Document excerpt ->
Citigroup (C) — a Top Pick for conservative investors for 2023 — is a sprawling, $85 billion multinational bank with both retail and commercial banking arms, observes John Divine, senior financial markets editor at US News & World Report.

Originally founded in 1812, the bank has more than a 200-year corporate history, having stood the test of time through good times and bad over the centuries.

While not the most exciting or unique business in the world, Citigroup does present a unique value proposition at current levels, making it a steal heading into 2023.

During the absolute nadir of the 2020 pandemic-fueled market plunge, practically every publicly traded stock was trading at a major discount to its intrinsic value. March 23, 2020 was the lowest close for US stock market indexes and for many of their respective constituents.

Since that time, the unprecedented uncertainty has had a chance to subside, and many of the largest U.S. banks trade at substantially higher levels than they did during the depths of the pandemic. JP Morgan Chase (JPM) is up 65% from its lowest pandemic close, Bank of America (BAC) has rallied 78%, and Goldman Sachs (GS) has gone meteoric, adding 155%.

Citigroup's return, however, is nothing to write home about, with the stock up a pedestrian 24% in the nearly three years since that March 23, 2020 closing low.

Exercise requirements ->
1. According to the Citigroup article, in what year was the bank originally founded?
2. Duplicate the Citigroup article's wording between "Citigroup's return, however, is" and "2020 closing low.", inclusive.
3. Pick up the Citigroup article from its last sentence and keep writing.
The data after this point has no connection to the Citigroup article.

Data shown ->
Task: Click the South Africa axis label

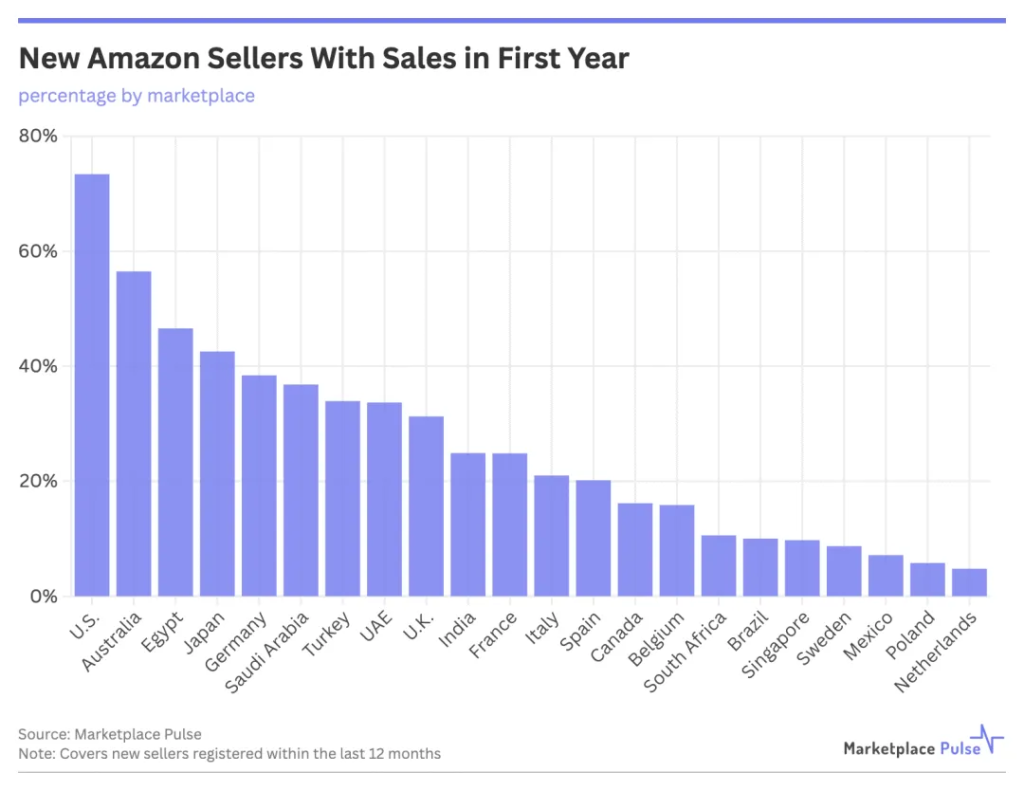Action: pyautogui.click(x=684, y=652)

Answer list ->
1. 1812

2.
Citigroup's return, however, is nothing to write home about, with the stock up a pedestrian 24% in the nearly three years since that March 23, 2020 closing low.

3.
These years of underappreciation have resulted in a rock-bottom valuation that’s simply too exaggerated to ignore: Shares trade hands for 6.4 times expected 2023 earnings. The stock is priced at less than half its book value, while the price-to-book ratios for JPM, BAC and GS all range between 1 and 1.5.

Income investors will also find something to like with Citigroup shares, which pay a 4.7% dividend yield and have a payout ratio of less than 30%. Such a low payout ratio, a percentage of earnings a company uses to pay its dividend, shows that its payout isn't just impressive, it's sustainable.

With legendary investor Warren Buffett showing a vote of confidence in Citigroup as Berkshire Hathaway (BRK.A) began snapping up shares in 2022, investors are also in good company when buying this megabank. As an added bonus, it's even likely you'll get in at a better price than the Oracle of Omaha himself, given Citigroup fell with the rest of the market throughout 2022.

There's simply no reason for Citigroup to be trading for less than half its book value. And as Buffett has often proven, Mr. Market will come to his senses sooner or later.